Court Opinion

ID: 5162347
Source: CourtListenerOpinion
Date Created: 2022-01-02 02:58:51.129834+00
Date Added: 2024-06-11T08:25:40.870691
License: Public Domain

[29] I respectfully dissent. Today the majority holds that a legitimate child may be adopted by a third party without the consent of its parents whose parental rights have never been terminated. That question is not novel, but the answer is.
[30] The majority frames the question as being simply whether 10 O.S. 1981 § 60.6[10-60.6](3)(b) is applicable to married as well as divorced parents. In doing so, however, the majority overlooks the critical point that this grandmother is not a proper party to bring this action against the parents regardless of whether they are married or divorced. The nonconsensual adoption procedure provided by § 60.6(3)(b) and § 60.7 is intended to be a private remedy between parents. The procedure provides a means to effect an adoption of a child with the consent of his or her custodial parent. The child is adopted into its existing family unit; the consenting parent and his or her new spouse, the child's step-parent, without the consent of the other parent.
[31] This "private interparental litigation",1 does not provide a way for the world at large to bring an action to adopt a child without the consent of its parent, however. The Court of Appeals was correct in holding that the grandmother was not a person authorized under § 60.7 to bring the action. Her application stated merely that she was the paternal grandmother and that consent of neither parent was necessary because each had wilfully failed to support the child for the preceding year. The application was not executed by a "consenting parent" nor did the grandmother show that she was the "legal guardian or person having legal custody." The Court of Appeals correctly noted that "legal" custody in the statute means statutorily or judicially vested custody. That court also correctly assessed that it is this absence of such legal custody which distinguishes this situation from Matter of Adoption of C.M.G., Okla. 656 P.2d 262
(1982). There the parents of the child to be adopted were divorced and custody had been judicially vested in the petitioning aunt and uncle, along with the right to support payments.

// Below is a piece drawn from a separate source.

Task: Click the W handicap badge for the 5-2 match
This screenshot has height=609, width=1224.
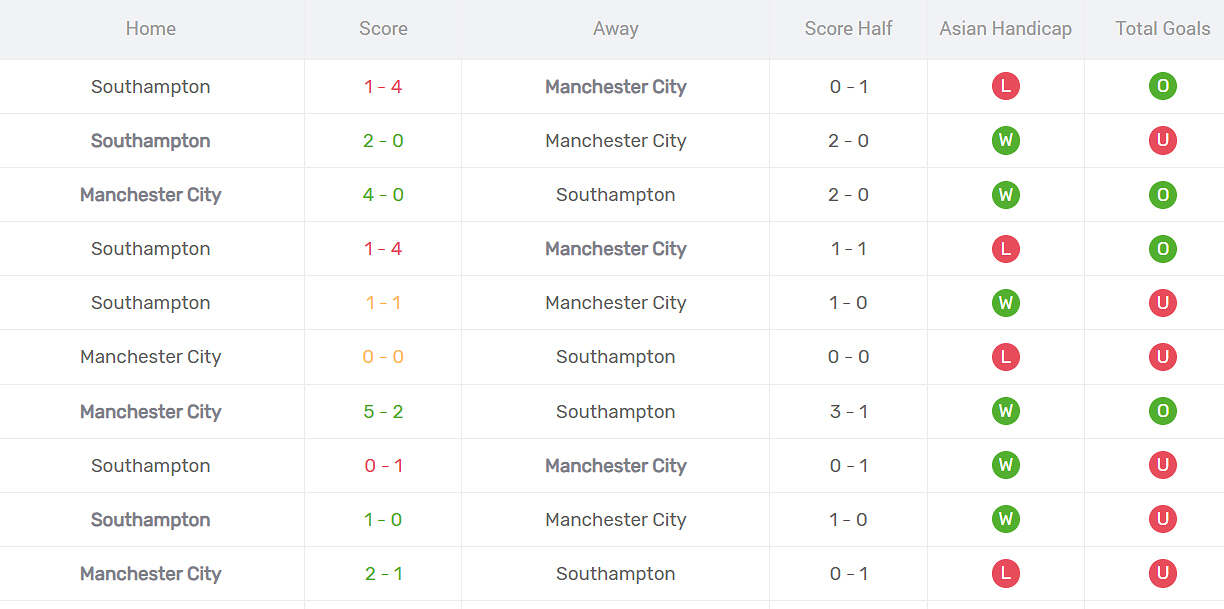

[32] The grandmother here has no legal right to this child. She is not the legal custodian or guardian and she has no adjudicated right to receive support. She has no standing under § 60.7 simply by reason of her status as a grandparent. See also, Matter ofAdoption of G.D.L., Okla., 747 P.2d 282 (1987). The parents' status has never been judicially altered and all rights remain vested in them. The parents have not consented to the adoption. Clearly under the provisions of § 60.6 and § 60.7, this was not a child eligible for adoption nor was this petitioner eligible to adopt. The trial court correctly held in favor of the natural father. State, ex rel., Dept. of Inst., Soc. R. Serv. v.Griffis, Okla., 545 P.2d 763 (1976).
[33] The fact that § 60.6 is not applicable to this situation does not mean that this grandmother is powerless to seek relief. She can properly proceed under other statutes designed to furnish remedies to those in her situation. She could, for instance, maintain an action for necessaries furnished the child pursuant to 10 O.S. 1981 § 13[10-13]. As the majority points out, there are criminal sanctions under 21 O.S. 1981 § 852[21-852] which she could seek to have enforced. *Page 103 
Pursuant to 30 O.S. 1981 §§ 1[30-1], et seq., she could bring an action to have herself appointed the child's guardian. She could also pursue efforts to obtain lawful custody, and even ultimately an adoption, by bringing the alleged parental nonsupport and abandonment of this child to the attention of her local district attorney for proceedings under the Juvenile Code, 10 O.S. 1981 §§ 1101[10-1101], et seq. She could properly seek custody through the Juvenile Court and possibly termination of their parental rights, clearing the way for her to adopt the child.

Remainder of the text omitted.